On Jan. 9, a leak in a Freedom Industries chemical-storage facility contaminated the Elk River with 4-methylcyclohexane methanol, leaving 300,000 West Virginia residents without tap water for several days. Nearly three months after the spill, researchers have found that the accident continues to affect the water and air quality in the Mountain State.
“Based on our increasing understanding of the chemicals involved in the water crisis, the complexities and implications of the spill keep growing,” said Andrea Dietrich, professor of civil and environmental engineering at Virginia Polytechnic Institute and State University. “People are still afraid to drink the water. Odors persist in schools, residences and businesses.
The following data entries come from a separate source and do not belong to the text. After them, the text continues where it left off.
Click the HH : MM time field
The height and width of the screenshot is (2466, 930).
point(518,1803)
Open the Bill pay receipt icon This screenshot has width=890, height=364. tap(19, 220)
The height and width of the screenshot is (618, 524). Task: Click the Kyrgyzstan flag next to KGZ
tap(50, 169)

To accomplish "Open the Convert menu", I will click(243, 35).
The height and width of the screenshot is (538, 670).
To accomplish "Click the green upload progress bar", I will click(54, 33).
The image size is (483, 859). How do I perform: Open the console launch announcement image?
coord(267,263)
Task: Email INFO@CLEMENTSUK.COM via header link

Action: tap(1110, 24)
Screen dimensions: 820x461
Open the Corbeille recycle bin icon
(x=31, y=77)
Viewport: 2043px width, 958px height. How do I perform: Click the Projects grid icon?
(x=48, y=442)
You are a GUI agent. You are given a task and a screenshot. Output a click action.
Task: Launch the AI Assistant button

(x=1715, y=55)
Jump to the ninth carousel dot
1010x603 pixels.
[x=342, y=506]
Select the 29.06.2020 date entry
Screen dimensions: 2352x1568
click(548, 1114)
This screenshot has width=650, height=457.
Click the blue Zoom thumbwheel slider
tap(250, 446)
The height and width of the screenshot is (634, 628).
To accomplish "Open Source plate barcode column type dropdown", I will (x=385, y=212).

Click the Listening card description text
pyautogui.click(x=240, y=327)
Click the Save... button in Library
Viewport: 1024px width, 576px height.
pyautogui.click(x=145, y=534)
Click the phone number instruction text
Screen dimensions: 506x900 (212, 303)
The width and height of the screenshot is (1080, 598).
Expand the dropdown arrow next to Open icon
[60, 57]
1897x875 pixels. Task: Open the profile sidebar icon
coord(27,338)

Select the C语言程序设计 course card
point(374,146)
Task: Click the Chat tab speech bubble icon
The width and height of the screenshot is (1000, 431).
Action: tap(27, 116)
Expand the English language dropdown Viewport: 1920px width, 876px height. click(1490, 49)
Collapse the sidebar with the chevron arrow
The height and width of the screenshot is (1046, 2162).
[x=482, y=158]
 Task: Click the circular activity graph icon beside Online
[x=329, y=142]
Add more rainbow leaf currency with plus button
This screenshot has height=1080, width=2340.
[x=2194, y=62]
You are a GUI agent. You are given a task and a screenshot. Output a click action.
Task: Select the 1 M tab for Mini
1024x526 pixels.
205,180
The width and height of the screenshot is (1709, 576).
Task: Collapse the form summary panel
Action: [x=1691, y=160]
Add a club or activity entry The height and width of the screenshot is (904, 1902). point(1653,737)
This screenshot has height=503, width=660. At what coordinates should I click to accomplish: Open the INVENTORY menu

Data are still lacking for the properties of the mixture of chemicals in the crude MCHM that spilled.“
Dietrich and her research team received a National Science Foundation grant to analyze the properties of crude 4-methylcyclohexane methanol, or MCHM, the major component in the chemicals that spilled into the Elk River. MCHM is used in the separation and cleaning of coal products.
As authorities lifted the bans on drinking-water use, Virginia Tech researchers gathered their data and found that West Virginians still were complaining of an odor in their homes and in the environment.
“Like for many contaminants in water, chemicals leave the water and enter the breathing air, so that inhalation becomes a route for human exposure as well as drinking the water,” explained Daniel Gallagher, a faculty member in Virginia Tech’s Via Department of Civil and Environmental Engineering and a member of the research team.
The Virginia Tech researchers pinpointed the concentrations of contaminants in the air by using olfactory gas chromatography, which allows the investigators to independently measure the concentrations and odors of the two isomers found in the 4-methylcyclohexane methanol.
The researchers determined that MCHM “consists of two isomers: a cis and a trans methylcyclohexane methanol,” according to Dietrich.
“The isomers have the same chemical formula but a very slight shape difference that for many isomers can have enormous effects on the physical, chemical and biological properties,” Dietrich explained. “Only the trans isomer has the characteristic licorice-like odor. The cis isomer is significantly less odorous and has different descriptors.”
The researchers determined that the odor-threshold concentration of the trans-isomer is “exceedingly low,” meaning that the odor of MCHM is easily detectable even when the chemical’s concentration in water is more than 100 times lower than the level that CDC considers harmful.
An “important implication of the findings is the critical need to independently measure the concentrations of the cis and the trans isomers, as was done in this study and is being done at the Virginia Tech labs,” Dietrich said. “The licorice odor will be proportional to the amount of the trans isomer, not the total amount of methylcyclohexane methanol. While there may be a tendency to measure ‘total methylcyclohexane methanol,’ this could lead to misleading interpretations.”
Dietrich is an expert on water quality and treatment, as well as its taste and odor assessment. Several years ago, the American Water Works Association and Research Foundation sponsored Dietrich to travel around the country to educate utility staff and managers on how to use sensory analysis to detect changes in water quality. She also is a co-developer of three odor-testing methods for the daily monitoring of raw and untreated water.